- **Problem description**
Copy each of the records below word for word, without changing anything.

Data items
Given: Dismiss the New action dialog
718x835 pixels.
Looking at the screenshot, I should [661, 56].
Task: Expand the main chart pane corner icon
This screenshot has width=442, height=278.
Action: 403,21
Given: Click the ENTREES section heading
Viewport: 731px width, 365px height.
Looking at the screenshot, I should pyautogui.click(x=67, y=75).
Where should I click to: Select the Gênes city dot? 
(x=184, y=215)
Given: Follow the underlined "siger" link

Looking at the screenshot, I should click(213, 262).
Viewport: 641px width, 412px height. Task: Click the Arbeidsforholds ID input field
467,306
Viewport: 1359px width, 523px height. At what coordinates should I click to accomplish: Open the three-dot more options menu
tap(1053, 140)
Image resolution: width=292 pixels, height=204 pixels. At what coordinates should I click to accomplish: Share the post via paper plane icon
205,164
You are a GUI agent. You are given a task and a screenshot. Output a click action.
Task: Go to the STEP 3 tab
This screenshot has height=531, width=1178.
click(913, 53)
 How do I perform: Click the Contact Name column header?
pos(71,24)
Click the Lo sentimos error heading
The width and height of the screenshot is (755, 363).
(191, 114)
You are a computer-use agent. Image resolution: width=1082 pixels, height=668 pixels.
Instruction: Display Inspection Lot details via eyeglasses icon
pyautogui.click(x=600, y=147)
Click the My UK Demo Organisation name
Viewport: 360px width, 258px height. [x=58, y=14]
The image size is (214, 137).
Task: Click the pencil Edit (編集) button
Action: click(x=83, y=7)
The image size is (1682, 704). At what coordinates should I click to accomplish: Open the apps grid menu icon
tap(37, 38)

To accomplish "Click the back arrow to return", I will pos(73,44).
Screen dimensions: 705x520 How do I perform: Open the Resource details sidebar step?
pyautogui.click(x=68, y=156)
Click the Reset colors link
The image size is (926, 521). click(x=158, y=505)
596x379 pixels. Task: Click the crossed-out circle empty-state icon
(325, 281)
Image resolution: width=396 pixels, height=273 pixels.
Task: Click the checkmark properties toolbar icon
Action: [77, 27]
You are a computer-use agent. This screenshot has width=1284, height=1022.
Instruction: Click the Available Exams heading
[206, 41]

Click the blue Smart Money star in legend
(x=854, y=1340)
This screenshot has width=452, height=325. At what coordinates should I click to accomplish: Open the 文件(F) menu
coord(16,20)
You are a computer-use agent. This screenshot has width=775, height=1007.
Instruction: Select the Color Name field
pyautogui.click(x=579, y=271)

- **Result for this exercise**
Given: Dismiss the New action dialog
718x835 pixels.
Looking at the screenshot, I should [661, 56].
Task: Expand the main chart pane corner icon
This screenshot has width=442, height=278.
Action: 403,21
Given: Click the ENTREES section heading
Viewport: 731px width, 365px height.
Looking at the screenshot, I should pyautogui.click(x=67, y=75).
Where should I click to: Select the Gênes city dot? 
(x=184, y=215)
Given: Follow the underlined "siger" link

Looking at the screenshot, I should click(213, 262).
Viewport: 641px width, 412px height. Task: Click the Arbeidsforholds ID input field
467,306
Viewport: 1359px width, 523px height. At what coordinates should I click to accomplish: Open the three-dot more options menu
tap(1053, 140)
Image resolution: width=292 pixels, height=204 pixels. At what coordinates should I click to accomplish: Share the post via paper plane icon
205,164
You are a GUI agent. You are given a task and a screenshot. Output a click action.
Task: Go to the STEP 3 tab
This screenshot has height=531, width=1178.
click(913, 53)
 How do I perform: Click the Contact Name column header?
pos(71,24)
Click the Lo sentimos error heading
The width and height of the screenshot is (755, 363).
(191, 114)
You are a computer-use agent. Image resolution: width=1082 pixels, height=668 pixels.
Instruction: Display Inspection Lot details via eyeglasses icon
pyautogui.click(x=600, y=147)
Click the My UK Demo Organisation name
Viewport: 360px width, 258px height. [x=58, y=14]
The image size is (214, 137).
Task: Click the pencil Edit (編集) button
Action: click(x=83, y=7)
The image size is (1682, 704). At what coordinates should I click to accomplish: Open the apps grid menu icon
tap(37, 38)

To accomplish "Click the back arrow to return", I will pos(73,44).
Screen dimensions: 705x520 How do I perform: Open the Resource details sidebar step?
pyautogui.click(x=68, y=156)
Click the Reset colors link
The image size is (926, 521). click(x=158, y=505)
596x379 pixels. Task: Click the crossed-out circle empty-state icon
(325, 281)
Image resolution: width=396 pixels, height=273 pixels.
Task: Click the checkmark properties toolbar icon
Action: [77, 27]
You are a computer-use agent. This screenshot has width=1284, height=1022.
Instruction: Click the Available Exams heading
[206, 41]

Click the blue Smart Money star in legend
(x=854, y=1340)
This screenshot has width=452, height=325. At what coordinates should I click to accomplish: Open the 文件(F) menu
coord(16,20)
You are a computer-use agent. This screenshot has width=775, height=1007.
Instruction: Select the Color Name field
pyautogui.click(x=579, y=271)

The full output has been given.